◆ **What the task asks**
Write out, word for word, every line from the one where "Where should I click to: Expand" occurs to the final line of the entries, and nothing beyond them.

◆ **Provided information**
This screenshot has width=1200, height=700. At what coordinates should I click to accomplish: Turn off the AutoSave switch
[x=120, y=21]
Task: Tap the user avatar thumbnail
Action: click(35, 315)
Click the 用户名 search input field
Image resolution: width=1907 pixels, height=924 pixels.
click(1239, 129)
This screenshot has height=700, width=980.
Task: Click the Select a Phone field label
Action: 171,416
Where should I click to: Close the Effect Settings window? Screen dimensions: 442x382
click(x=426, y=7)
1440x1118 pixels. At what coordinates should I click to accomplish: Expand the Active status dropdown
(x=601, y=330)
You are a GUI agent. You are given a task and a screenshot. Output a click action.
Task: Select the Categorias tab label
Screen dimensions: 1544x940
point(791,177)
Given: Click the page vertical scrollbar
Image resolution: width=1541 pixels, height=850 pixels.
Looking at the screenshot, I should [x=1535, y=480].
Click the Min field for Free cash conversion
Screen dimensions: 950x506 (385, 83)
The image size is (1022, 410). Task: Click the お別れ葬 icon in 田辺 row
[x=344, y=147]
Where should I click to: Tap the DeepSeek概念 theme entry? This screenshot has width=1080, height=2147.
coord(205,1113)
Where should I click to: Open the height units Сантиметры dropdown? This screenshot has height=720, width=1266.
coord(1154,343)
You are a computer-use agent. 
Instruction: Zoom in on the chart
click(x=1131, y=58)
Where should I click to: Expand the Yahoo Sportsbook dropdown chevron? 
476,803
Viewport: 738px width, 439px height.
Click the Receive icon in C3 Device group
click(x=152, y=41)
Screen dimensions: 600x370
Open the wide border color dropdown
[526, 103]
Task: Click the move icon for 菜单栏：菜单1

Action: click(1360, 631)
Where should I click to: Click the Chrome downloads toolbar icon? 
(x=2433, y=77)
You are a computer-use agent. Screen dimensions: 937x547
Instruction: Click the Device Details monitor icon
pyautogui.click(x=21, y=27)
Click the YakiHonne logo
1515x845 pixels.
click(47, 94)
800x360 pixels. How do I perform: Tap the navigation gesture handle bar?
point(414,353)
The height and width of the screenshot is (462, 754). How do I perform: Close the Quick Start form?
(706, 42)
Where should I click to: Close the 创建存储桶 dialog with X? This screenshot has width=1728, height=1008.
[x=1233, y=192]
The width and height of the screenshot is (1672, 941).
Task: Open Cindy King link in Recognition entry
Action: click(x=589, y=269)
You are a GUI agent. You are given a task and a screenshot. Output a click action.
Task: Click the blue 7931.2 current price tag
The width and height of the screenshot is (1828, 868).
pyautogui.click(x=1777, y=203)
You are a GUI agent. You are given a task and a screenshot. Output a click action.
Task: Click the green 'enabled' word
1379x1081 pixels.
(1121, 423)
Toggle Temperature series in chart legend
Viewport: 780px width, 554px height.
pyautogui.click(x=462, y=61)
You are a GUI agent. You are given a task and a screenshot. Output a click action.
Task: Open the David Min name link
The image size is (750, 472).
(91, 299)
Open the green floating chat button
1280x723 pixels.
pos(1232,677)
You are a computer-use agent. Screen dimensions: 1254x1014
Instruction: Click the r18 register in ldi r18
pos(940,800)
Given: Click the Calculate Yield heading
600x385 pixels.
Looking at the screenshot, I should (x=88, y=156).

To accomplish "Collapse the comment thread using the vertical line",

◆ **Your response**
Where should I click to: Expand the Yahoo Sportsbook dropdown chevron? 
476,803
Viewport: 738px width, 439px height.
Click the Receive icon in C3 Device group
click(x=152, y=41)
Screen dimensions: 600x370
Open the wide border color dropdown
[526, 103]
Task: Click the move icon for 菜单栏：菜单1

Action: click(1360, 631)
Where should I click to: Click the Chrome downloads toolbar icon? 
(x=2433, y=77)
You are a computer-use agent. Screen dimensions: 937x547
Instruction: Click the Device Details monitor icon
pyautogui.click(x=21, y=27)
Click the YakiHonne logo
1515x845 pixels.
click(47, 94)
800x360 pixels. How do I perform: Tap the navigation gesture handle bar?
point(414,353)
The height and width of the screenshot is (462, 754). How do I perform: Close the Quick Start form?
(706, 42)
Where should I click to: Close the 创建存储桶 dialog with X? This screenshot has width=1728, height=1008.
[x=1233, y=192]
The width and height of the screenshot is (1672, 941).
Task: Open Cindy King link in Recognition entry
Action: click(x=589, y=269)
You are a GUI agent. You are given a task and a screenshot. Output a click action.
Task: Click the blue 7931.2 current price tag
The width and height of the screenshot is (1828, 868).
pyautogui.click(x=1777, y=203)
You are a GUI agent. You are given a task and a screenshot. Output a click action.
Task: Click the green 'enabled' word
1379x1081 pixels.
(1121, 423)
Toggle Temperature series in chart legend
Viewport: 780px width, 554px height.
pyautogui.click(x=462, y=61)
You are a GUI agent. You are given a task and a screenshot. Output a click action.
Task: Open the David Min name link
The image size is (750, 472).
(91, 299)
Open the green floating chat button
1280x723 pixels.
pos(1232,677)
You are a computer-use agent. Screen dimensions: 1254x1014
Instruction: Click the r18 register in ldi r18
pos(940,800)
Given: Click the Calculate Yield heading
600x385 pixels.
Looking at the screenshot, I should (x=88, y=156).

To accomplish "Collapse the comment thread using the vertical line",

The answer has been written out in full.